Traditional indigenous cultures generally had a much closer affinity with the biophysical environment. Their attitudes emphasize respect and coexistence. They believe that they have a responsibility to protect and nurture the land for the benefit of future generations. They see themselves as custodians of the land. This embodies the management philosophy of stewardship, and is ecologically sustainable, seeing as it was used for thousands of years(wasn't it? probably need reference)

Traditional aboriginal Australians were hunter-gatherer nomads and their ecosystem management centered on the conservation of food and material resources.

Objectives include: Collection of food Provision of shelter w/respect for the earth → Self-sufficiency

Major degradation has been caused by: large-scale farming, mining and industrial & urban land uses.

Long-term management

[1]

Planting of yams back into the holes → regeneration

Other strategies of management included:

  • Sacred group and individual animal totems that are not to be hunted by that group or individual; each gourp and smaller clan had responsibility for looking after specific plants, animals, and natural features that they were spiritually connected to.
  • Restriction on species caught
  • Closed seasons
  • Taboo areas and species
  • Designated hunting areas for individuals and groups
  • Leadership according to age → ecologically sound practices to be handed down from one generation to another.
  • Stories, ceremonies and rituals passed on environmental knowledge to smaller children
  • Limits to population growth
  • Sustainable methods of hunting were used and resources were not wasted

Traditional societies are generally familiar with the cycles and processes of the ecosystem in which they are living.
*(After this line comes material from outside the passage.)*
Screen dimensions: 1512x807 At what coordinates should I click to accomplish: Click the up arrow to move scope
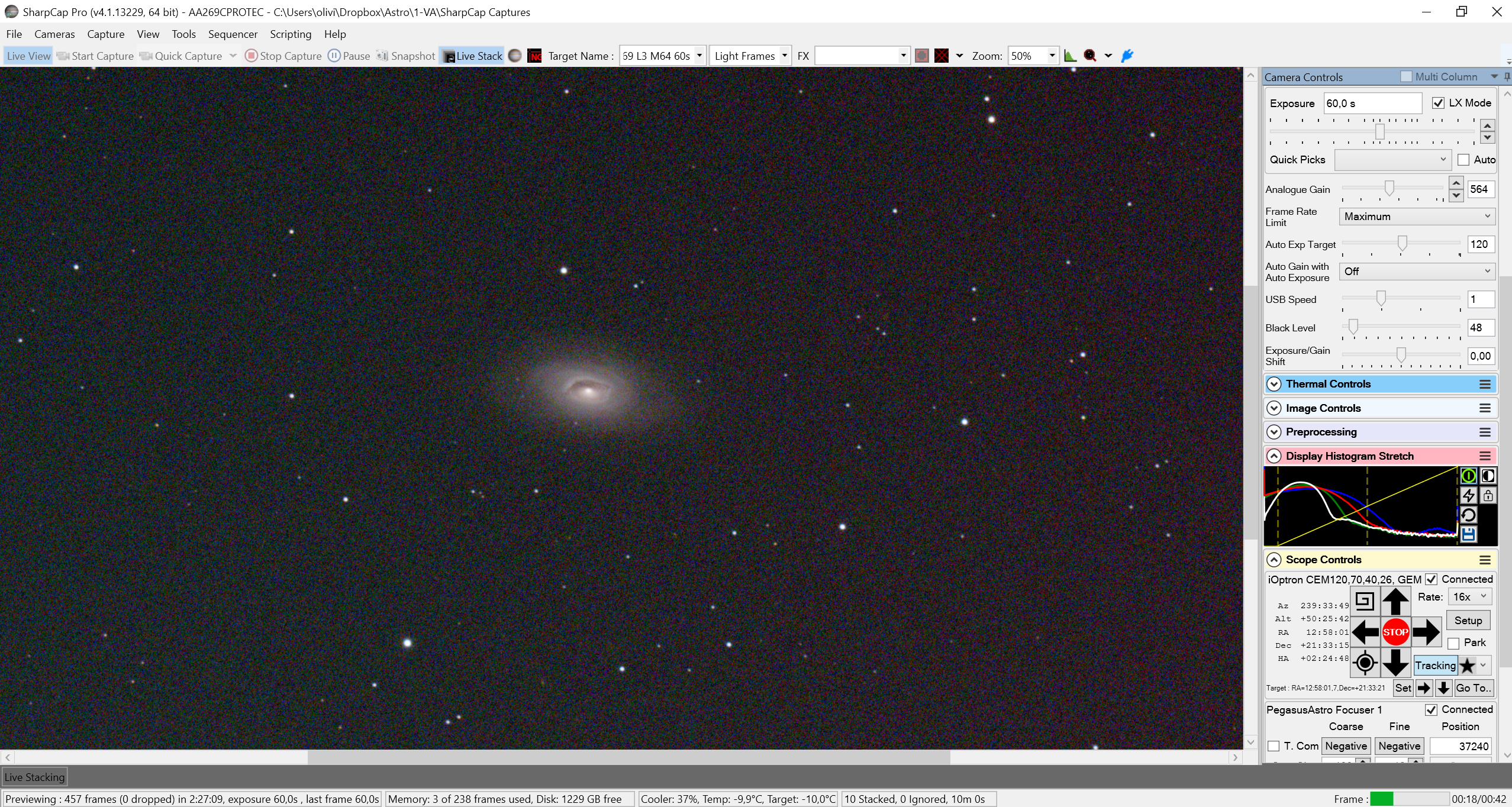1395,601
This intricate knowledge is passed down.

Indigenous Australians did modify their environment. A good example of long-term modification was the result of firestick burning with cool fires. This practice was widespread and animals were attracted to the regrowth, thus making hunting relatively easier. The regular burning also made passage through the bush much easier. Over time, the Australian environment was drastically modified to one that suited Indigenous Australians.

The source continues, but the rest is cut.